[START OF Text to read]

How likely is it that all of these fathers believed in transubstantiation, yet repeatedly denied that they consume human flesh and blood, in numerous ways in numerous contexts, without ever making any exemption for the eucharist?
Irenaeus

“If the Lord were from other than the Father, how could he rightly take bread, which is of the same creation as our own, and confess it to be his body and affirm that the mixture in the cup is his blood?” (*Against Heresies *4:33–32 [A.D. 189]).

“He has declared the cup, a part of creation, to be his own blood, from which he causes our blood to flow; and the bread, a part of creation, he has established as his own body, from which he gives increase unto our bodies. When, therefore, the mixed cup [wine and water] and the baked bread receives the Word of God and becomes the Eucharist, the body of Christ, and from these the substance of our flesh is increased and supported, how can they say that the flesh is not capable of receiving the gift of God, which is eternal life—flesh which is nourished by the body and blood of the Lord, and is in fact a member of him?” (ibid., 5:2).

[END OF Text to read]
[START OF Data]

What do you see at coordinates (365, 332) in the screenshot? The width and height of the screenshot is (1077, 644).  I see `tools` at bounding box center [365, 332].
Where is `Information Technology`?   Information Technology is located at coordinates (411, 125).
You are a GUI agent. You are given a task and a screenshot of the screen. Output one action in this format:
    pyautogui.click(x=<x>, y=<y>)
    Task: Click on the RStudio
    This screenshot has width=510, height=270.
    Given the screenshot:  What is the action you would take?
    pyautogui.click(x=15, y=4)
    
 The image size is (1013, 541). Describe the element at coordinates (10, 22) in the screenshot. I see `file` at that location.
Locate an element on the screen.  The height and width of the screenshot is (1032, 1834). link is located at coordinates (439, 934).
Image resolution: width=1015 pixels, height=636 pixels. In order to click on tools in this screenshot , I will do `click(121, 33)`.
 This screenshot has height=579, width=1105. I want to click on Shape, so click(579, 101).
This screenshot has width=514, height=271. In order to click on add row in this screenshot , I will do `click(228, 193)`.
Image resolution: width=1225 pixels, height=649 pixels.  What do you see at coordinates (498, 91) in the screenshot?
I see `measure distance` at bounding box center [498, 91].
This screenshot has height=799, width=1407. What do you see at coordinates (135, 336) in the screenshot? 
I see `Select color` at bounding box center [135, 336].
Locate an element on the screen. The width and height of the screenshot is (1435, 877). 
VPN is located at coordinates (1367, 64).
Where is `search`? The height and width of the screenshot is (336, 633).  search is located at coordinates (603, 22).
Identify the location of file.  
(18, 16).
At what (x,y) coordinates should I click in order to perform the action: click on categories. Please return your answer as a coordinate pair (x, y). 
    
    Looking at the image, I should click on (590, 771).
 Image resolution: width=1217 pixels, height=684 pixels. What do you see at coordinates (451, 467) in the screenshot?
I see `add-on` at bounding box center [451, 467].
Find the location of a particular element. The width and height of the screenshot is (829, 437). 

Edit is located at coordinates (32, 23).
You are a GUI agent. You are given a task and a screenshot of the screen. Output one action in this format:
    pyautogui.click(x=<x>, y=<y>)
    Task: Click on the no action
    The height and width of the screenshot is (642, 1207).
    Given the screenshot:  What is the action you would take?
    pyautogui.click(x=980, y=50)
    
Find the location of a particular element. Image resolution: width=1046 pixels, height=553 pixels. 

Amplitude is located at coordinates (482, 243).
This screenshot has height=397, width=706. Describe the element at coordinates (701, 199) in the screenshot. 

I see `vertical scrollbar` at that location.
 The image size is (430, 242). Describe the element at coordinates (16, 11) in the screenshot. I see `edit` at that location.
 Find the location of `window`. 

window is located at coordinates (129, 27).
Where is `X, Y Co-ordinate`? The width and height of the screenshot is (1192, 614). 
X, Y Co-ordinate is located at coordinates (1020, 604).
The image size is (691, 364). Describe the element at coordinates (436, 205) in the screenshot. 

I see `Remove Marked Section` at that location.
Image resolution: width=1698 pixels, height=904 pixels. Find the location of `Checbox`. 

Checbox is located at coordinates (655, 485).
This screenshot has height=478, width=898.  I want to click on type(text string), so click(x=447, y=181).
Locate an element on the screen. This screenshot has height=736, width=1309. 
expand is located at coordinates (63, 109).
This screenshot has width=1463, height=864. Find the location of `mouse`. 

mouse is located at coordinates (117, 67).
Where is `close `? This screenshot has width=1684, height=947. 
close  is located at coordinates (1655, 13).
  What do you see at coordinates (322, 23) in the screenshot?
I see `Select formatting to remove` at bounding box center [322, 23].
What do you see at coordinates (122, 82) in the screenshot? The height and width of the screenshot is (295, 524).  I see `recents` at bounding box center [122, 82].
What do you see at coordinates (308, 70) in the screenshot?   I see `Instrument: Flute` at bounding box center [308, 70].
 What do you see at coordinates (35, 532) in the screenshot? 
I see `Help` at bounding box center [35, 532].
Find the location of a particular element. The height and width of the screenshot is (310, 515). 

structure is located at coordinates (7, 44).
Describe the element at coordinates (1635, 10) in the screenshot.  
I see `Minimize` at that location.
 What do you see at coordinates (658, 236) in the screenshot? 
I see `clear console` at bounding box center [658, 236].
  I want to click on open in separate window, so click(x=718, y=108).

[END OF Data]

* **Exercise task 1**: Copy out the part of the eucharist passage from "How likely is" up to and including "for the eucharist?", switching "transubstantiation" to "the real presence".
* **Exercise task 2**: Keep writing the eucharist passage, picking up after its last sentence.

* **Final answer 1**:
How likely is it that all of these fathers believed in the real presence, yet repeatedly denied that they consume human flesh and blood, in numerous ways in numerous contexts, without ever making any exemption for the eucharist?

* **Final answer 2**:
Clement of Alexandria

“’Eat my flesh,’ [Jesus] says, ‘and drink my blood.’ The Lord supplies us with these intimate nutrients, he delivers over his flesh and pours out his blood, and nothing is lacking for the growth of his children” (*The Instructor of Children *1:6:43:3 [A.D. 191]).

Aphraahat the Persian Sage

“After having spoken thus [at the Last Supper], the Lord rose up from the place where he had made the Passover and had given his body as food and his blood as drink, and he went with his disciples to the place where he was to be arrested. But he ate of his own body and drank of his own blood, while he was pondering on the dead. With his own hands the Lord presented his own body to be eaten, and before he was crucified he gave his blood as drink” (Treatises 12:6 [A.D. 340]).

Cyril of Jerusalem

“The bread and the wine of the Eucharist before the holy invocation of the adorable Trinity were simple bread and wine, but the invocation having been made, the bread becomes the body of Christ and the wine the blood of Christ” (*Catechetical Lectures *19:7 [A.D. 350]).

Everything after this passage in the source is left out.